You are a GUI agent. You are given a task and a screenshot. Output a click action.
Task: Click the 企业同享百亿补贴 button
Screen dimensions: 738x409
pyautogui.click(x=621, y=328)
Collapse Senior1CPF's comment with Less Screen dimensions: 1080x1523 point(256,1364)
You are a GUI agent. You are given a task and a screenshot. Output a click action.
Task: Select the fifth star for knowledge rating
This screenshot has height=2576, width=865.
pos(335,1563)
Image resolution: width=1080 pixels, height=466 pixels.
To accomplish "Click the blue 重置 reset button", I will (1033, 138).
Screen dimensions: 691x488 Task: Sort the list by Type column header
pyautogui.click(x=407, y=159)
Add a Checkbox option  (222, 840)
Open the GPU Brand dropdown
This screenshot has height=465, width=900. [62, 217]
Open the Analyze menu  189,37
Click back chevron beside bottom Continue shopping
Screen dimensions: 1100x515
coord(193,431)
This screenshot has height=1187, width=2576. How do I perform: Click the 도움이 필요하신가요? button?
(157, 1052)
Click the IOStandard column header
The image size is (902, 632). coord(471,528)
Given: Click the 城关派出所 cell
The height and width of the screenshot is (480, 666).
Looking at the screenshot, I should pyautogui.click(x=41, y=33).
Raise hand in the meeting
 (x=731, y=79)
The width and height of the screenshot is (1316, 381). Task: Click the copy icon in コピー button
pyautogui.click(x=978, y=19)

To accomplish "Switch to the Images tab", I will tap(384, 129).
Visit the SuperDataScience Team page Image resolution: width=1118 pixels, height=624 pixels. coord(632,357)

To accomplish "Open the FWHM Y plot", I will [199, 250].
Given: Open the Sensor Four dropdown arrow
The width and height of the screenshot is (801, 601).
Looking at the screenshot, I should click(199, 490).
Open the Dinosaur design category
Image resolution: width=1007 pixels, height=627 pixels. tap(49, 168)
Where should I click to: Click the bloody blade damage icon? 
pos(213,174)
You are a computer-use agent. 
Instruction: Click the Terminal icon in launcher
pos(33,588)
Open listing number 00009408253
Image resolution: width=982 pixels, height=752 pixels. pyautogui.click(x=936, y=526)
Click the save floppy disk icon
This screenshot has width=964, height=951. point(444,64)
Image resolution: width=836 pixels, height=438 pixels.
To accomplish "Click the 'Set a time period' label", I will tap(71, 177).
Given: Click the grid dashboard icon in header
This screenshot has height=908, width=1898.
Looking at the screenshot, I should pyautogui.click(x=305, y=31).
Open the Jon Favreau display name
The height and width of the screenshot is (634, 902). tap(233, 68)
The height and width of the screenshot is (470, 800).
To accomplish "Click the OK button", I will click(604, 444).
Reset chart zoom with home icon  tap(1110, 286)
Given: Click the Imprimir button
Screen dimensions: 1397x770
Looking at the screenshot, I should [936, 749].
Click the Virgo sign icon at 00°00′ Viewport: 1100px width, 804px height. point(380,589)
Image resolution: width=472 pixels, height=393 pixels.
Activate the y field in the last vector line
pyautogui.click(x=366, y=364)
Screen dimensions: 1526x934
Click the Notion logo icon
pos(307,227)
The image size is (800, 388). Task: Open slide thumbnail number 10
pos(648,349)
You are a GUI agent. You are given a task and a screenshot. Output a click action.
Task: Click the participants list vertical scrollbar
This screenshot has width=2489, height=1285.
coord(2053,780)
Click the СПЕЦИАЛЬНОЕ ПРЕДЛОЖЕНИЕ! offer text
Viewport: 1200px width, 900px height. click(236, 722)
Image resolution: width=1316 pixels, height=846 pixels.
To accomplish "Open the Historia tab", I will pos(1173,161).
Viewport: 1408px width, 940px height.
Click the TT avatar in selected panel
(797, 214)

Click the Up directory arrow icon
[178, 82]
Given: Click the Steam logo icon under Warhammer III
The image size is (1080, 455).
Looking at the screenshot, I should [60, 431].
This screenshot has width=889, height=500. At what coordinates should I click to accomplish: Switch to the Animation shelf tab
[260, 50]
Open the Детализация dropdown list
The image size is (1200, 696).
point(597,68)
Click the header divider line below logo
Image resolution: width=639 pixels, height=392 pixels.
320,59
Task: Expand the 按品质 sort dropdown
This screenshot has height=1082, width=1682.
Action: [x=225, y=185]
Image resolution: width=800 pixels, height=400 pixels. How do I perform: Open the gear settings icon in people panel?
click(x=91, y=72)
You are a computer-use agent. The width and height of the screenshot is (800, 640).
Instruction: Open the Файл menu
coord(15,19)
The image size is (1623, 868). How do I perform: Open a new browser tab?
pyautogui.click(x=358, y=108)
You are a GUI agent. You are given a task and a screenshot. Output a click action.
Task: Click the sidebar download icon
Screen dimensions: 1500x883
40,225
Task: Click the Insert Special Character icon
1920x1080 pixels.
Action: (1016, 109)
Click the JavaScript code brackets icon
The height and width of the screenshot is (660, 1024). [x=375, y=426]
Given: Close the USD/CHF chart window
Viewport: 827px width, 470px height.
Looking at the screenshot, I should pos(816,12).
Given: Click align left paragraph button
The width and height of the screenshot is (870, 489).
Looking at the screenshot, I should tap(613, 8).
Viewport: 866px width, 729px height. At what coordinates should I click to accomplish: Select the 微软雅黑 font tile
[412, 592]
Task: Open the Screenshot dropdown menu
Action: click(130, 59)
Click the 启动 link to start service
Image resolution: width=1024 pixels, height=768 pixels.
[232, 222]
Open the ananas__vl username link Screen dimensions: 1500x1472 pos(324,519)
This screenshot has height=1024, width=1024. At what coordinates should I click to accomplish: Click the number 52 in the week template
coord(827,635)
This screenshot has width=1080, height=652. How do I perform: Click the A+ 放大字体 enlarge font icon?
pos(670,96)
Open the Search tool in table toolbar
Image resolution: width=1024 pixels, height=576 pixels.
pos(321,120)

-*-

*Work to be completed*. Quote everything in the listing from the line containing "Image resolution: width=836" down to the line containing "The height and width of the screenshot is (634, 902).", both of those lines included, and nothing else.

*Task output*.
Image resolution: width=836 pixels, height=438 pixels.
To accomplish "Click the 'Set a time period' label", I will tap(71, 177).
Given: Click the grid dashboard icon in header
This screenshot has height=908, width=1898.
Looking at the screenshot, I should pyautogui.click(x=305, y=31).
Open the Jon Favreau display name
The height and width of the screenshot is (634, 902). tap(233, 68)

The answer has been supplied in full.